Kolejną instytucją, która nie czekała z podwyżkami, był Deutsche Bank. W tamtejszym biurze prasowym money.pl dowiedział się, że firma podniosła marże dla swoich kredytów hipotecznych aż o 0,65 punktu procentowego. Okazuje się wiec, że dla niektórych banków podatek to tylko pretekst do tego, by trochę na klientach zarobić. Stawka podatku wynosi bowiem 3,9 proc., a marże wzrosną o prawie drugie tyle.

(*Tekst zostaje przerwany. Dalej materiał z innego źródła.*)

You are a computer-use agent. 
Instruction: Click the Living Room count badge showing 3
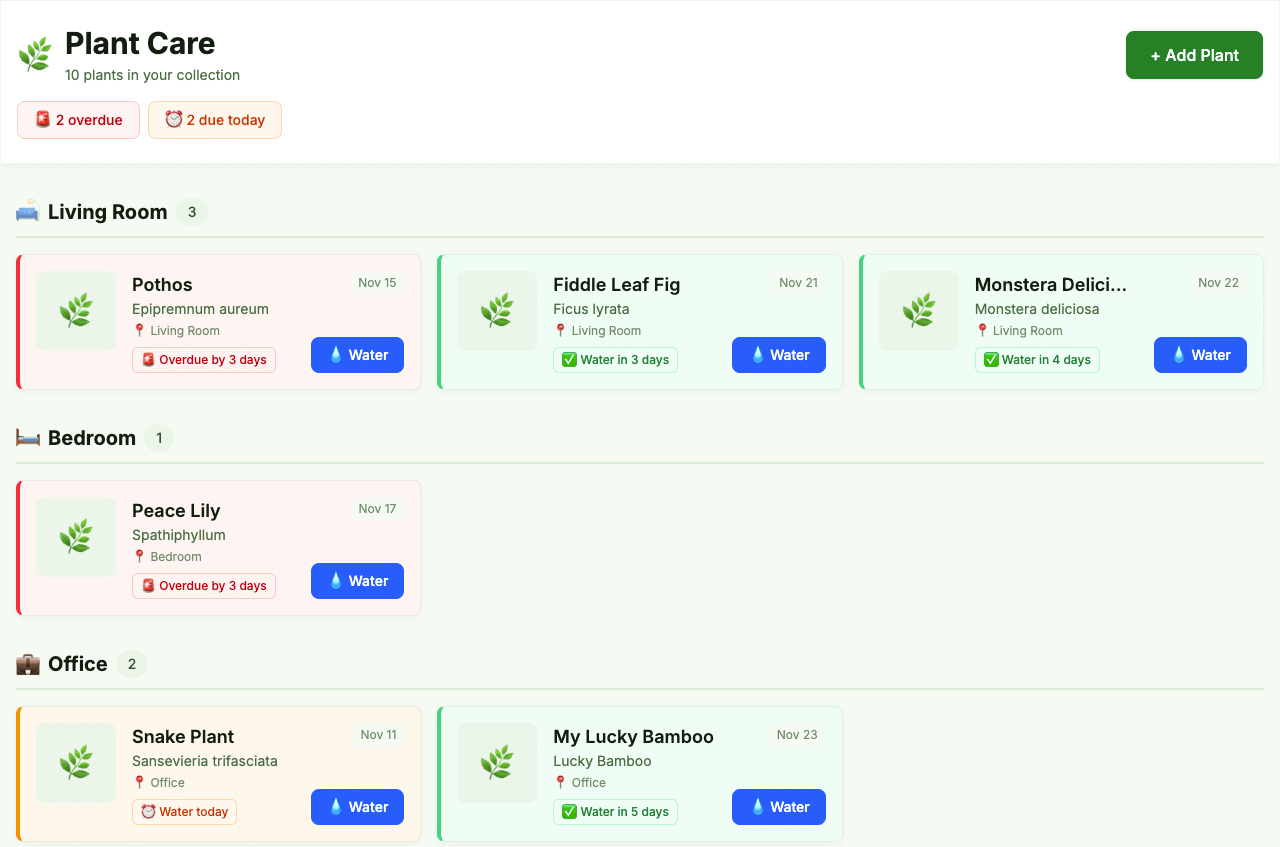191,211
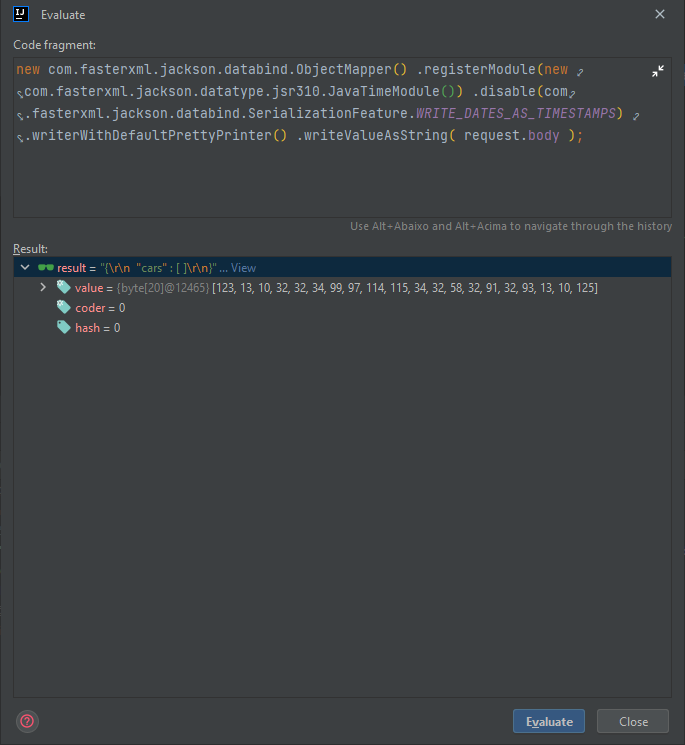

W ślad za Niemcami poszedł mBank. Dla kredytów hipotecznych udzielanych osobom fizycznym zostały one podwyższone jednak tylko o 0,4 punktu procentowego. Najniższy koszt kredytu w mBanku wynosi 1,8 procent powyżej stawki WIBOR.

Kredyty będą droższe

W tym tygodniu podwyżki zapowiedziały również Raiffeisen Polbank, Eurobank i Bank BPH. Marże kredytów wzrosną tam odpowiednio o 0,40 (lub 0,45 - w zależności od wskaźnika LTV), 0,5 i 0,4 punktu procentowego.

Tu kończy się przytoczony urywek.